Whatever the case, the body of the woman who was killed was not examined, but nevertheless the soldier was charged with killing this “unknown person.”
The commander, needless to say, has not faced charges.
IT SHOULD be readily apparent now to those called upon to serve in the IDF that if they are in a combat unit, they will be held responsible for all acts they commit, no matter the conditions and no matter the orders, because the new rule in the IDF appears to be that military prosecutors and unit commanders shift any blame to the soldiers. The treatment of grunts and NCOs is not in line with the current culture and developments in military justice.
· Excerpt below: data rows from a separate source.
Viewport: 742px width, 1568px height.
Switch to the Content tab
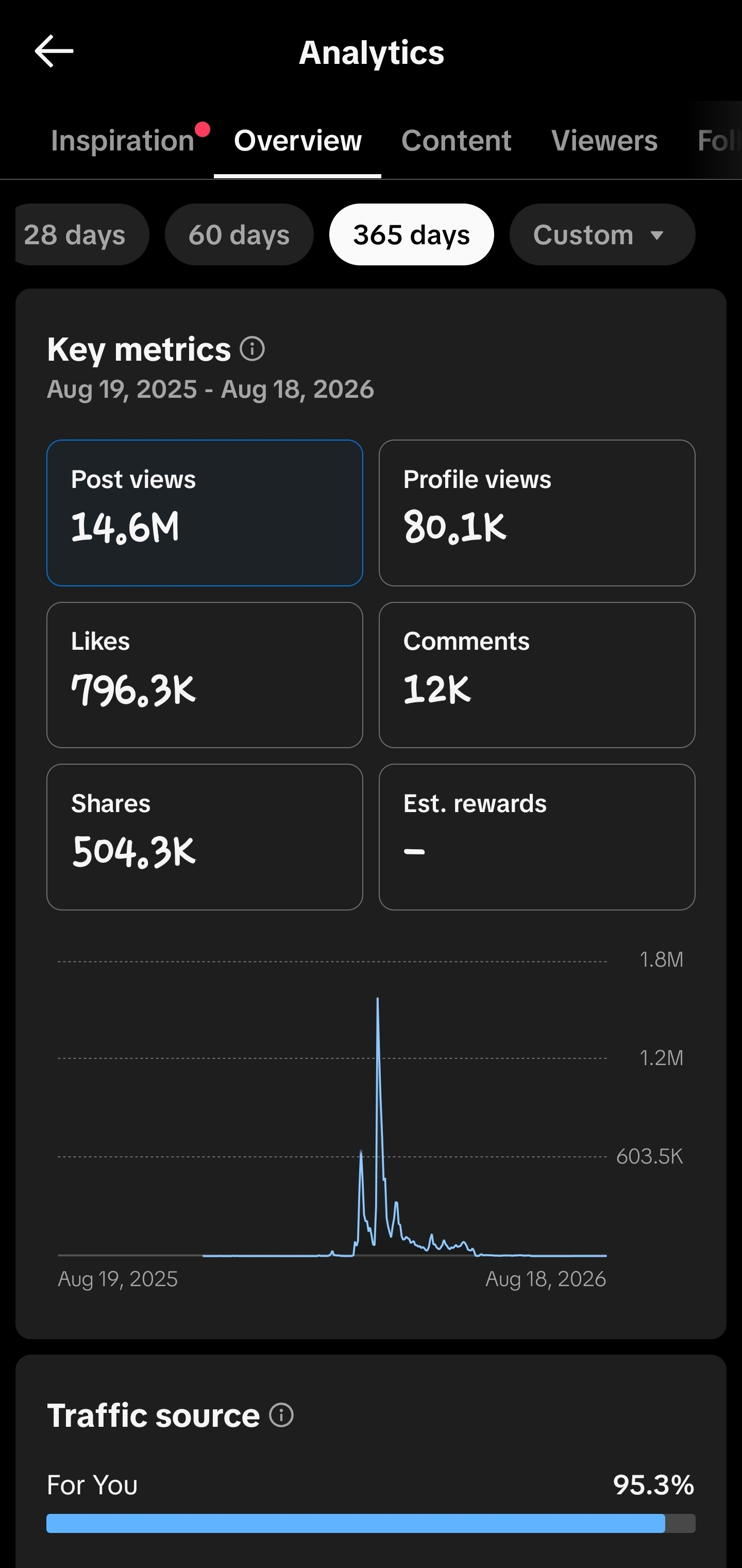457,141
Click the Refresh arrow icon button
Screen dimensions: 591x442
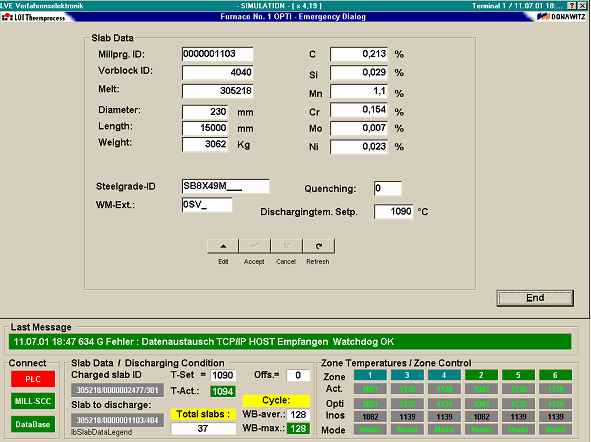[x=318, y=246]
Consider the heinous case of the Mai Lai massacre in Vietnam. In that incident, a company of American soldiers went on a rampage, killing 347 people. In 1970, two years after the massacre, 14 officers were charged and one was sentenced to prison.
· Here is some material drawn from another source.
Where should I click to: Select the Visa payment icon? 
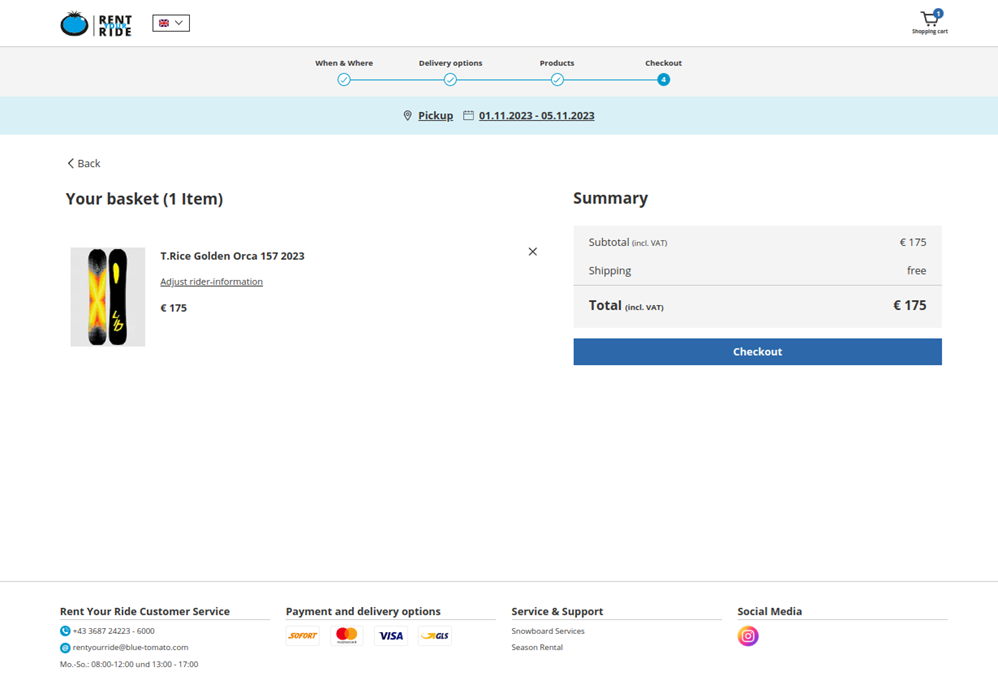pos(390,635)
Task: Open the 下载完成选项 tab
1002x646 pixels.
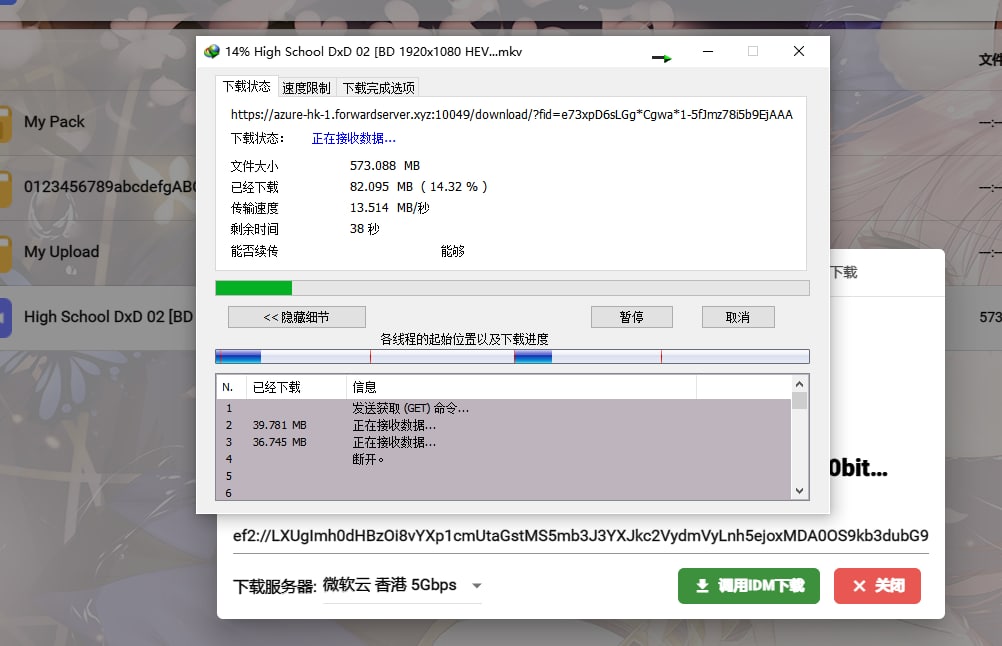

In 1972 the British Parachute Regiment gunned down 13 people in Northern Ireland on “Bloody Sunday.” No British soldiers were ever charged, and an official inquiry was not completed until June 2010, 38 years later. That is British justice – ironically, the same justice system that has attempted to charge Israelis with war crimes.
In Iraq the US has charged several people in connection to abuses. Other than the charges concerning behavior at Abu Ghraib, Steven Green of the 101st Airborne was charged with raping a girl and murdering her parents at Mahmoudiyah. In a more heinous story, 12 US soldiers were charged in September with operating a “kill team” that faked attacks in order to gun down Afghans for fun. According to reports, during their drug-induced savagery, they even collected trophies, such as fingers, from the victims. In another case – the only one with some parallels to the current Israeli ones – a US Navy SEAL named Matthew MacCabe was found not guilty after having been accused of assaulting an Iraqi detainee.
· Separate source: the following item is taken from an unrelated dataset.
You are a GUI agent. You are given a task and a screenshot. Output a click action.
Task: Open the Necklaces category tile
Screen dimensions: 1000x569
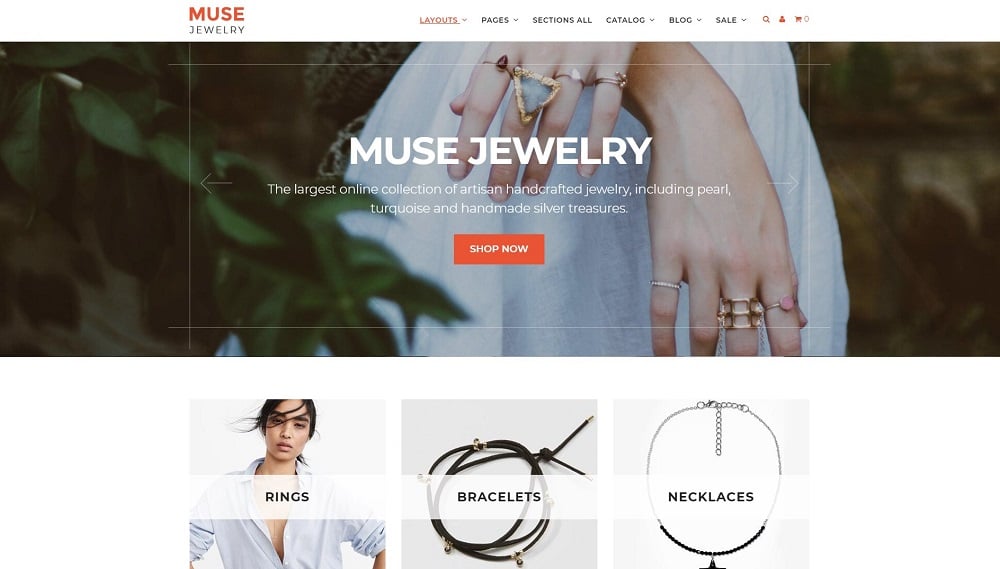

In other democracies fighting insurgencies a pattern is clear; either the officers are charged or no one is, except in the most exceptional circumstances. Considering that hundreds of Arab civilians died in Operation Cast Lead, the current prosecutions can’t possibly be dealing with the most exceptional cases of conduct that harmed civilians. There are a number of theories regarding the Military Advocate-General prosecuting soldiers for the Gaza war. One is that the pressure from international NGOs, the UN’s Goldstone Report and Israeli human rights organization has forced the MAG to throw a few scapegoats to the wolves. Another is that the soldiers are guilty and must be punished for their conduct.
However the reality is more complex. First of all, the army MAG has gotten in the habit of acting more like the internal investigative division of a large police department than that of an army. That is a direct result of the army’s own actions in the territories over the years, where parts of it were tasked with policing. Years in the West Bank and experience dealing with human rights NGOs such as Machsom Watch have conditioned IDF officers and MAG to blame the lower ranks, and particularly combat soldiers. In a recent book, Rethinking Contemporary Warfare: A Sociological View of the Aksa Intifada, the authors, who conducted extensive interviews with soldiers, found that IDF commanders used the reports of human rights NGOs against their own soldiers, to the point where Machsom Watch “directly phone[s] territorial brigade commanders” and the commanders acted on their criticism. Unfortunately the IDF has gotten in the habit of placing accountability as low as possible.
The army faces a complex task in sorting out human rights complaints in the spotlight of international opinion. Trying to shift the spotlight so it shines on its most vulnerable soldiers represents a miscarriage of justice, both in the context of prevailing military legal thinking and in the context of harming those who give the most to their country.